Saved data entries
★ ★ ★ ★ ★

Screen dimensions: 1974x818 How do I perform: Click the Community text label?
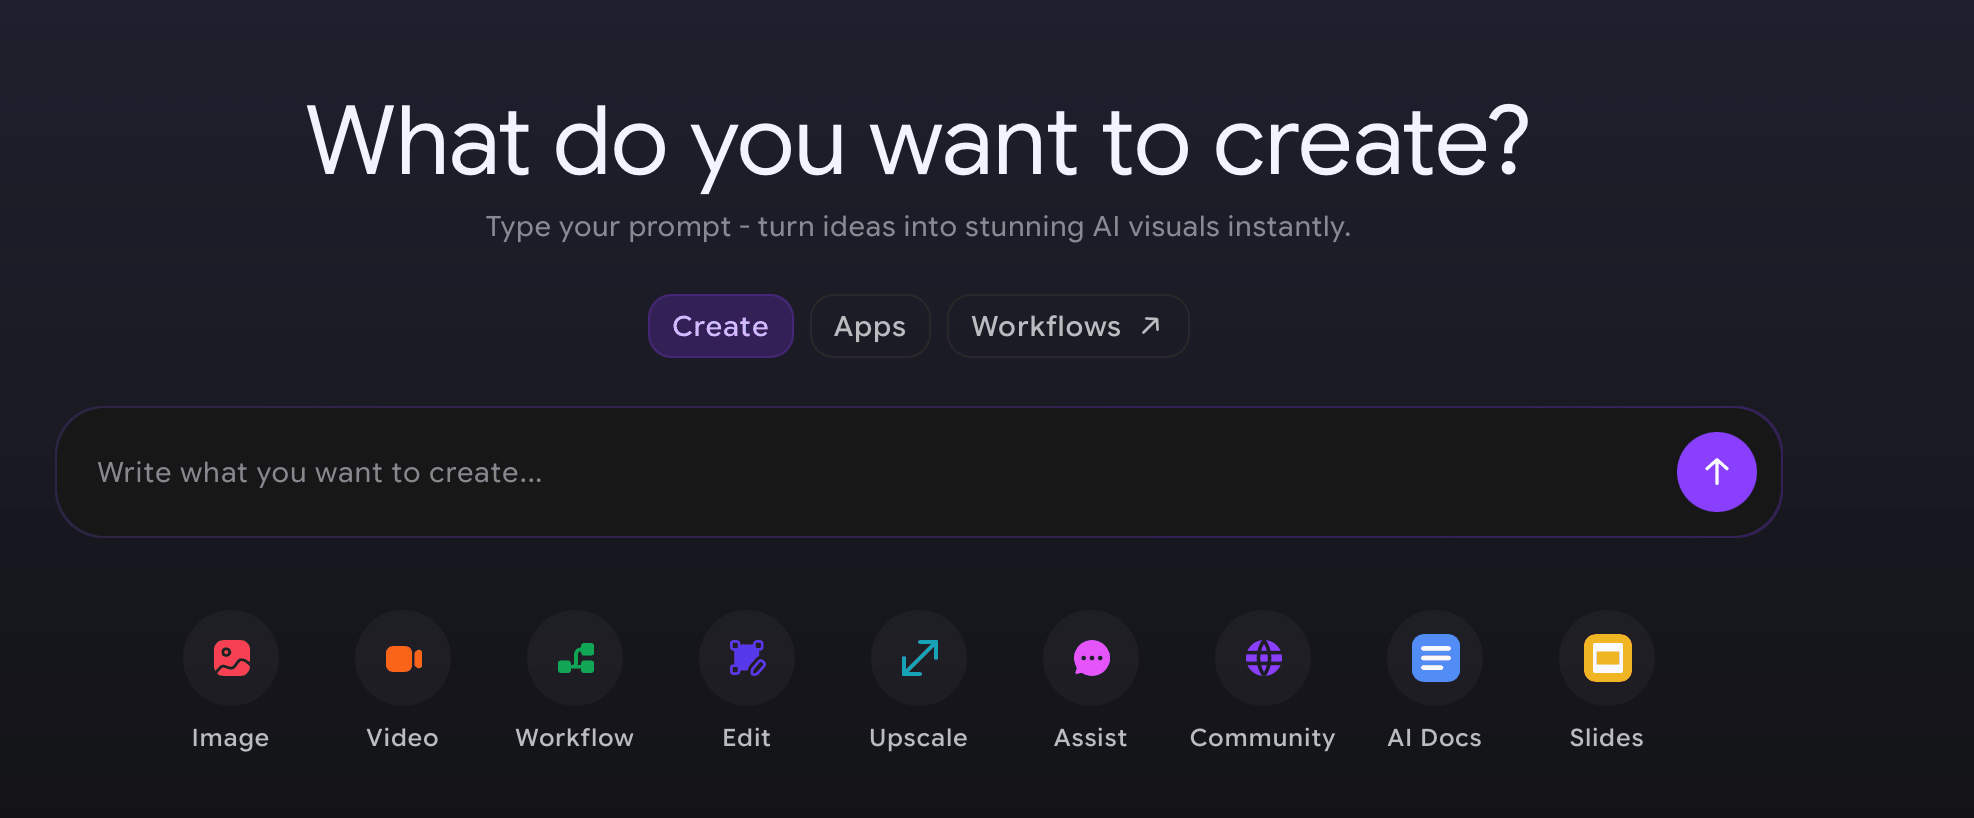pyautogui.click(x=1262, y=738)
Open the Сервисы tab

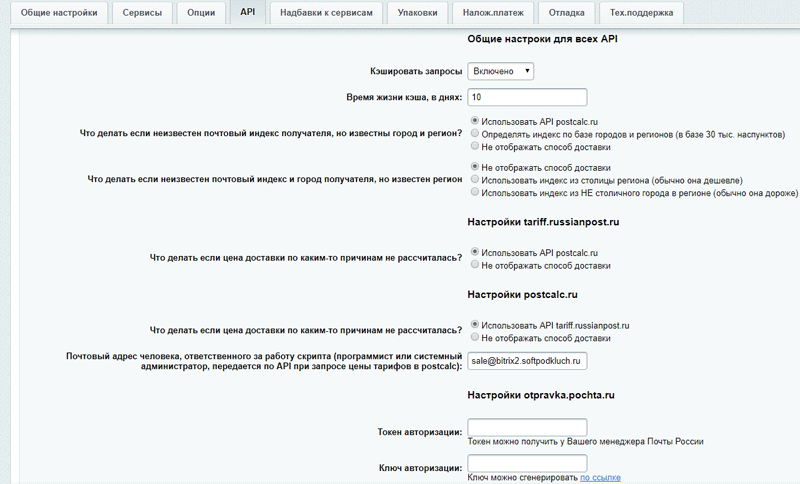coord(142,13)
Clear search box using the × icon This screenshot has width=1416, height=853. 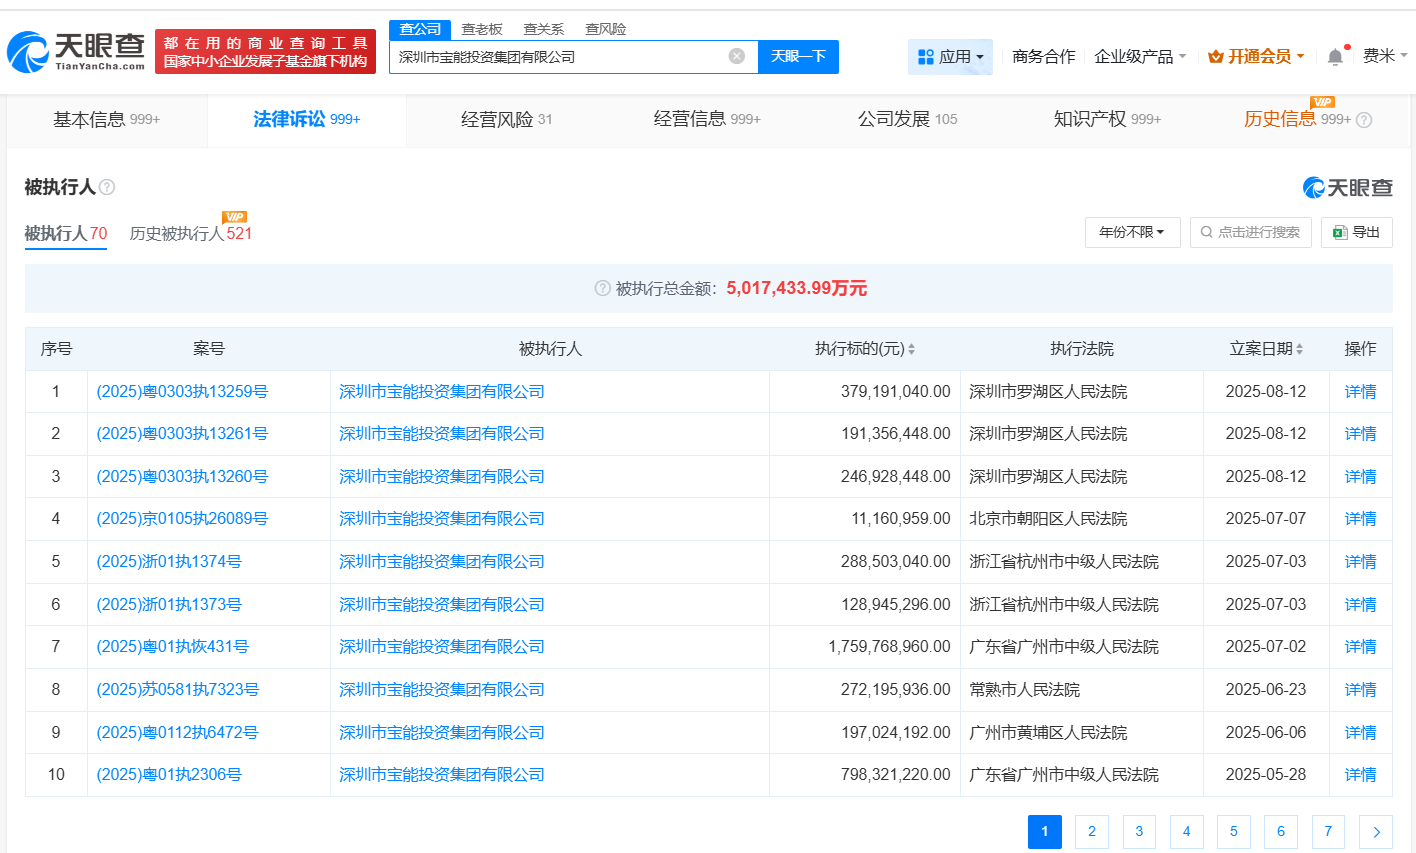pos(738,56)
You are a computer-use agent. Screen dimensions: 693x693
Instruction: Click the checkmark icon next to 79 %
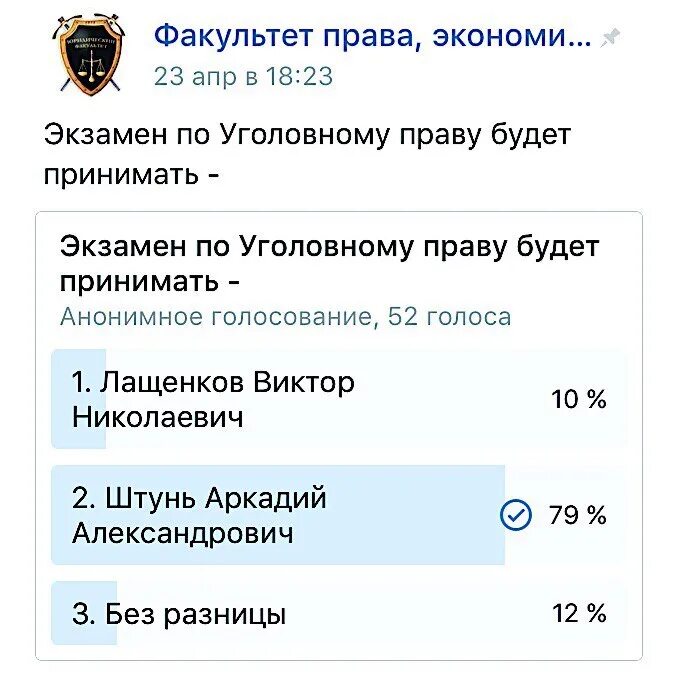pyautogui.click(x=515, y=515)
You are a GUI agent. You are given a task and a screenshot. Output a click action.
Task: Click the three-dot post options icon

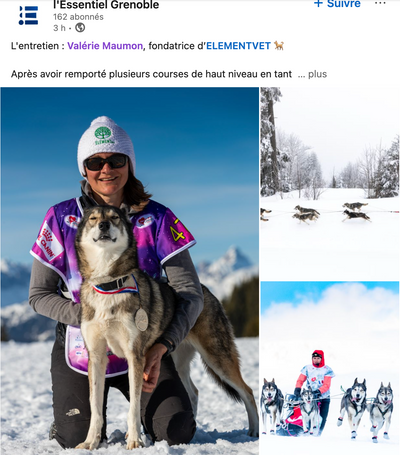(x=380, y=3)
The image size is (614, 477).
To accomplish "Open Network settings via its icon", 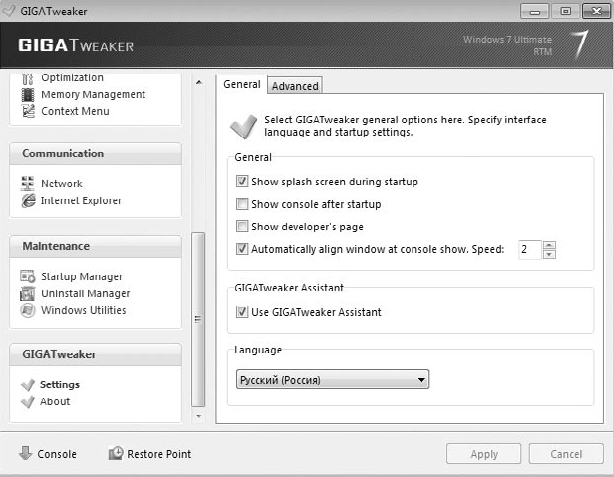I will point(27,183).
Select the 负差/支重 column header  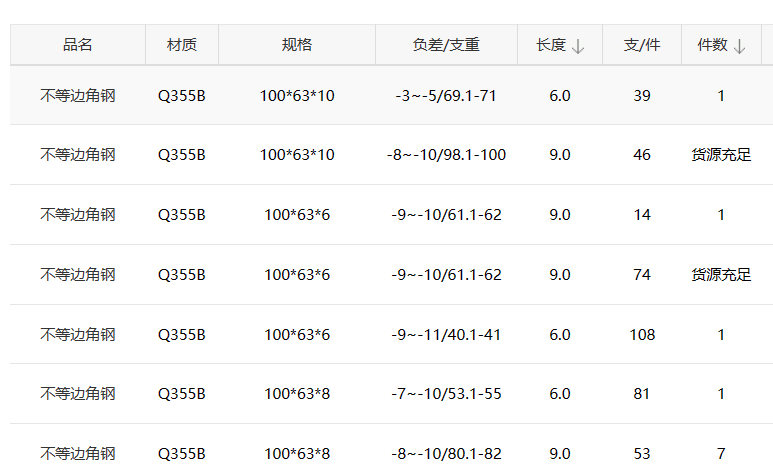(446, 45)
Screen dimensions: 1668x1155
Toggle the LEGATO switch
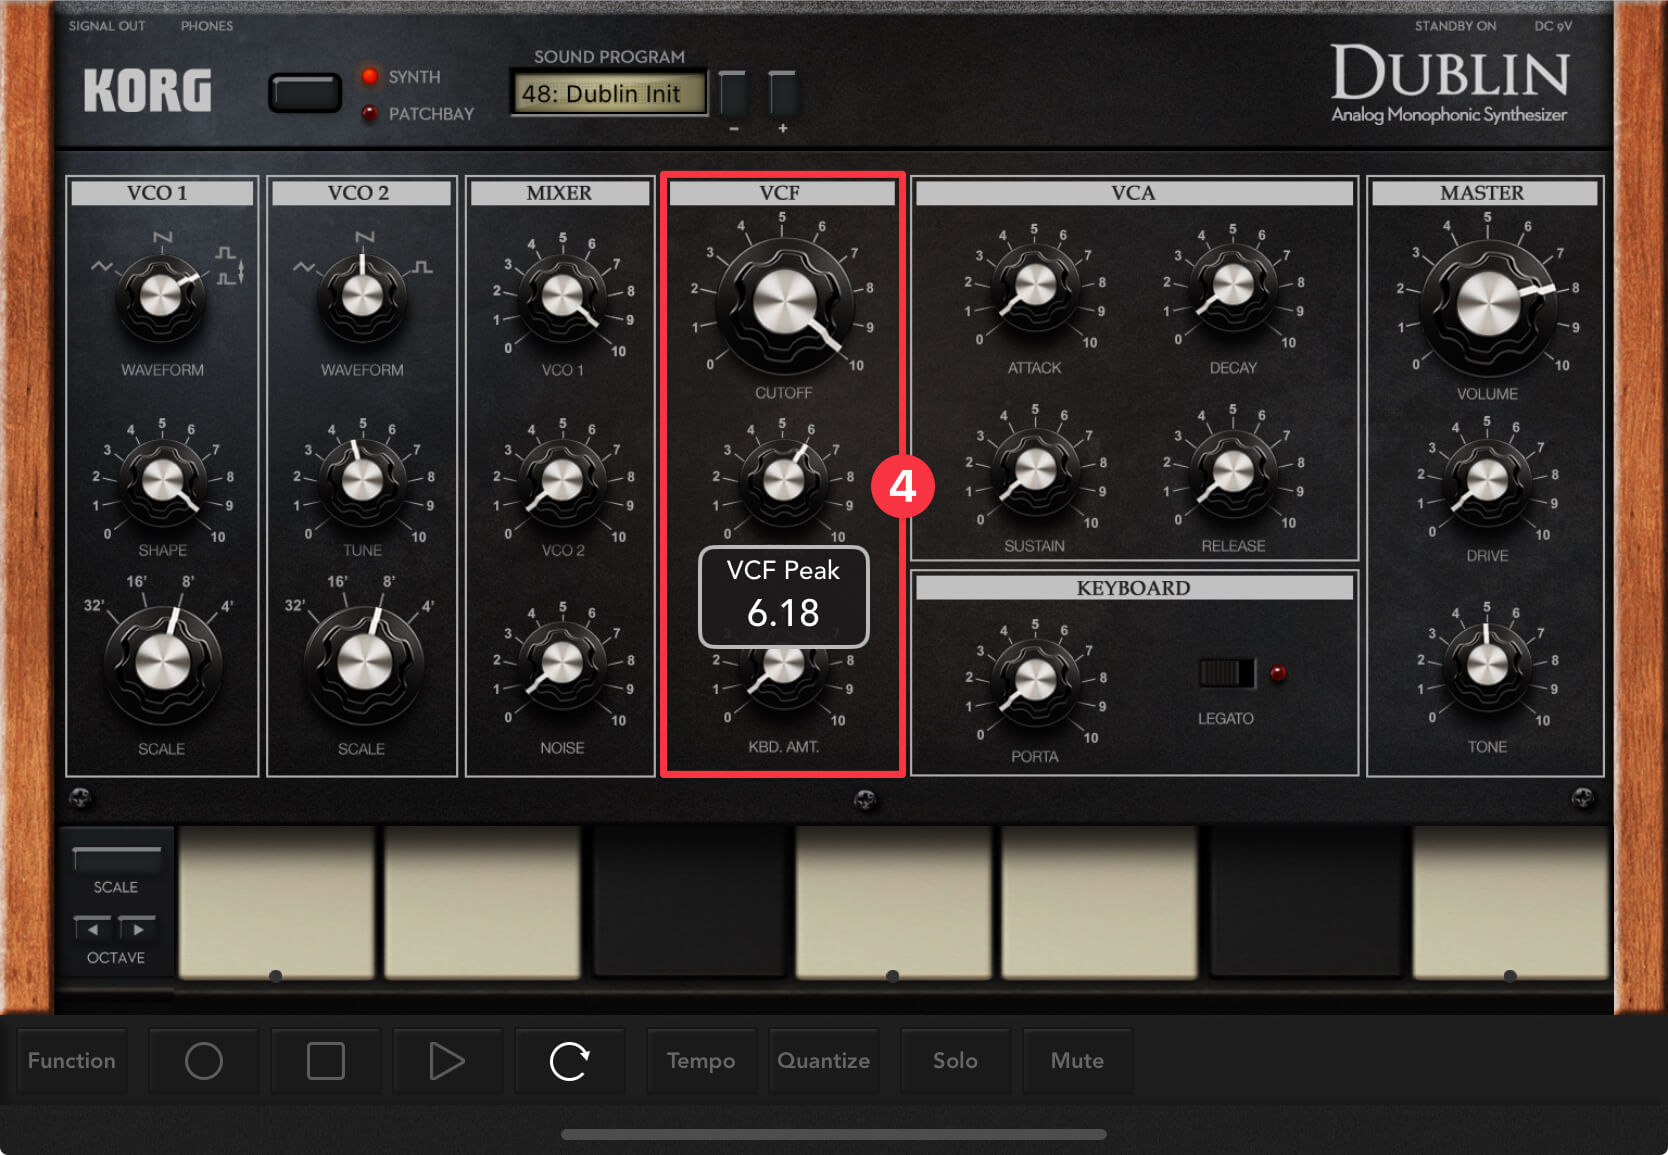click(1227, 673)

★ ★ ★ ★ ★

What the task requires: Scan the records for the word "agent", and copy each line where it is found.

Written solution:
You are a computer-use agent. Screen dimensions: 693x693
You are a GUI agent. You are given a task and a screenshot. Output a click action.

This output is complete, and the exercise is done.